Late January means only one thing. Yup, it is projection season again. After the postseason rumpus all those clever baseball sorts lock themselves away for a few months, tinker with their spreadsheets and databases before proffering their finest guesses/estimates as to the performance of all major league players for the coming year.
The purpose of this article is to take a bunch of high profile players whom the mainstream media will be keeping their collective beady eye on and see how said players project. Projection systems tend to follow strict mathematical rules, so we’ll see how robust the numbers appear as we throw a pinch of subjective data into the mix. At the end we’ll total up the results and try to discern any trends specific to each projection system.

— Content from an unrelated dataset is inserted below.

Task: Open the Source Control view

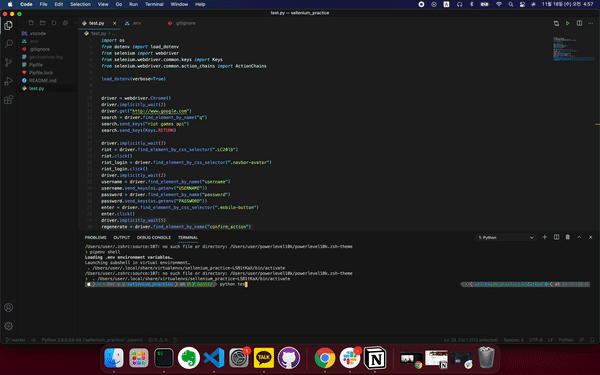Action: [x=8, y=62]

Part 1 will focus on hitters; a follow-up in a couple of weeks will chew the fat on pitching.
Introducing the Contenders
I have selected three different projection systems. To use a boxing analogy we have a heavyweight, a welterweight and a featherweight.

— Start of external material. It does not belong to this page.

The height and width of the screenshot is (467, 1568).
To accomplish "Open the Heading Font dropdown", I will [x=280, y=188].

In the red corner representing the heavyweight division we have Baseball Prospectus’ PECOTA. For 2006 Sean Smith, found that PECOTA had the best collective prediction performance out of all publicly available projections. The R for PECOTA versus actual performance was 0.74, a shade behind the theoretical maximum of 0.77, calculated by Tangotiger (for 500 at-bats). PECOTA uses every technique in the book to derive its numbers, but what sets it above the competition is its use of similarity scores as an added variable with which to project likely player evolution.
In the blue corner say hello to the welterweight champion, CHONE 2.1, produced by the aforementioned Sean Smith. (Chone is his blog name.) Sean has only been in the projection business for a year but has spent an unhealthy amount of time in the off-season perfecting his model by messing around with aging curves, sample weightings and a gaggle of other adjustments that an MIT professor would struggle to understand. Sean found that in 2006 CHONE stacked up well to the competition with an R of 0.68. I expect his 2007 numbers to be even better given the effort he has put it.

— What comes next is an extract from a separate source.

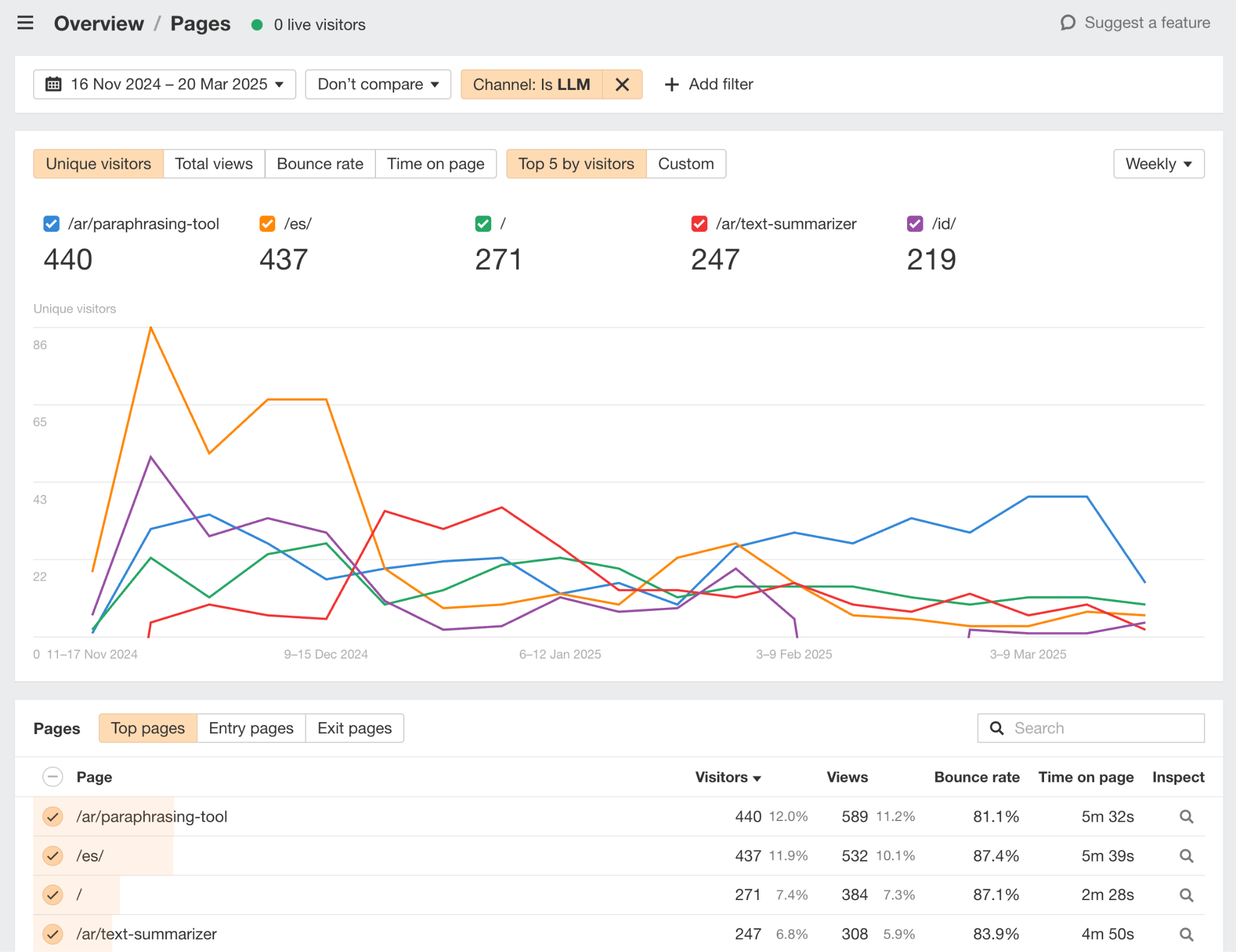Uncheck the /es/ series checkbox

click(x=266, y=223)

In the green corner please welcome the featherweight contender: Marcel the Monkey. Marcel was created by Tangotiger in 2004. The idea was that the projections were so basic that even a monkey could make them (provided someone taught him how to use a database), hence the name. Marcel uses regression to the mean and aging curves to arrive at a forecast. The R between Marcel and actual performance was 0.66 in 2006. Any projection system that does worse than Marcel isn’t worth bothering about. We at THT have just started published Marcels here, so there is no excuse not to be familiar with them.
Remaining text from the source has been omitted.